Per quanto riguarda i crediti oggetto delle opzioni in esame prima del 7 febbraio 2022 è prevista una disciplina transitoria: per detti crediti, è consentita la facoltà di cessione ad altri soggetti, compresi gli istituti di credito e gli altri intermediari finanziari, esclusivamente una volta, ferme restando le ulteriori condizioni di validità della cessione, così come previste dalla normativa. Quindi, così come chiarisce la stessa Agenzia delle Entrate, sulla base del regime transitorio previsto dal comma 2 del citato articolo 28 i crediti che – alla data del 7 febbraio 2022 – sono stati precedentemente oggetto di sconto in fattura o cessione del credito, possono essere oggetto esclusivamente di una ulteriore e sola cessione ad altri soggetti, compresi gli istituti di credito e gli altri intermediari finanziari.

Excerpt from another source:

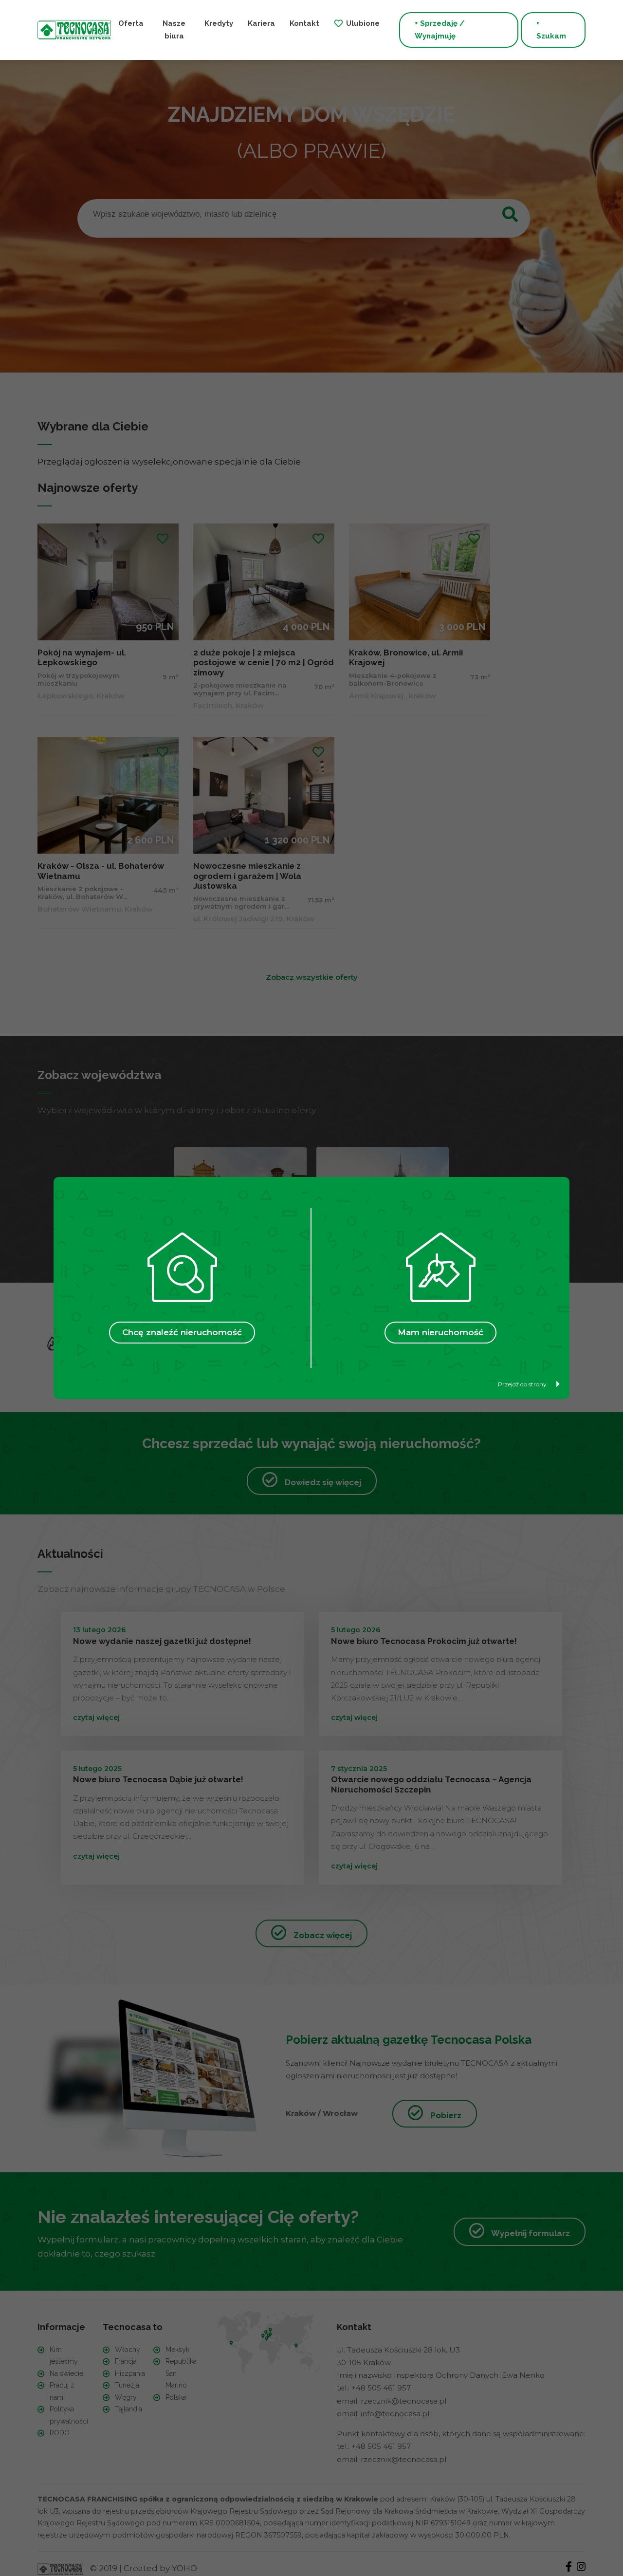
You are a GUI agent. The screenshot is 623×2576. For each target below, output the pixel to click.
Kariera (261, 23)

Tutto ciò a patto che, prima del 7 febbraio 2022, sia stata trasmessa la comunicazione all’Agenzia delle entrate, a prescindere dal numero di cessioni avvenute prima di questa data. Tali crediti possono essere oggetto esclusivamente di una ulteriore cessione, che potrà essere effettuata dal 7 febbraio 2022.


Si noti che, considerati i tempi tecnici necessari per l’adeguamento del software che consente la trasmissione telematica della comunicazione delle opzioni, un successivo provvedimento direttoriale ha rporogato dal 7 febbraio al 17 febbraio 2022 il termine entro il quale devono essere inviate le Comunicazioni per le opzioni relative agli interventi agevolabili per gli anni 2020, 2021 e 2022.

 

E’ importante ricordare questi punti, in quanto la disposizione sancisce la nullità dei contratti di cessione conclusi in violazione delle disposizioni di cui sopra. Quindi, al fine di evitare successive impugnazioni dei contratti, è opportuno adeguarsi a quanto indicato.

 

Inutile dire che i punti precedenti non hanno trovato l’appoggio delle associazioni di categoria, che hanno sottolineato come i continui cambiamenti rischiano di bloccare la spinta alle attività per cui il provvedimento di cessione del credito era stato inizialmente studiato.

 

E’ particolare notare invece che la nuova disciplina non raccoglie particolare favore nemmeno tra gli stessi tecnici del Senato, secondo cui la disposizione in question “potrebbe costituire una misura efficace per il contrasto alle frodi nel settore. Tuttavia, la restrizione introdotta appare altresì suscettibile di ridurre in modo significativo - per la sua portata rispetto alla disciplina previgente - le concrete possibilità di accesso al finanziamento degli interventi agevolati, attraverso lo strumento delle cessioni del credito; la qual cosa potrebbe dar luogo a ricadute in ordine all'entità degli investimenti futuri nel settore”.

I tecnici del Senato ricordano che “nella stima degli effetti finanziari associati alle detrazioni fiscali operanti in materia (ad es. il c.d. Superbonus 110%) sono stati sempre contabilizzati nei saldi di finanza pubblica le maggiori entrate a titolo di IVA, IRPEF/IRES ed IRAP che sono state ipotizzate come ascrivibili all'effetto correlato alla spesa indotta (ossia i maggiori investimenti nel settore). Tali effetti positivi stimati potrebbero risentire della forte riduzione introdotta con il provvedimento in commento circa le possibilità di cessione dei crediti di imposta, per cui appare opportuno acquisire la valutazione sul punto”.

Pertanto, “si suggerisce un approfondimento in ordine al profilo evidenziato al fine di poter riscontrare l'affermazione che si legge in RT per cui le disposizioni in commento non recano maggiori oneri per la finanza pubblica”.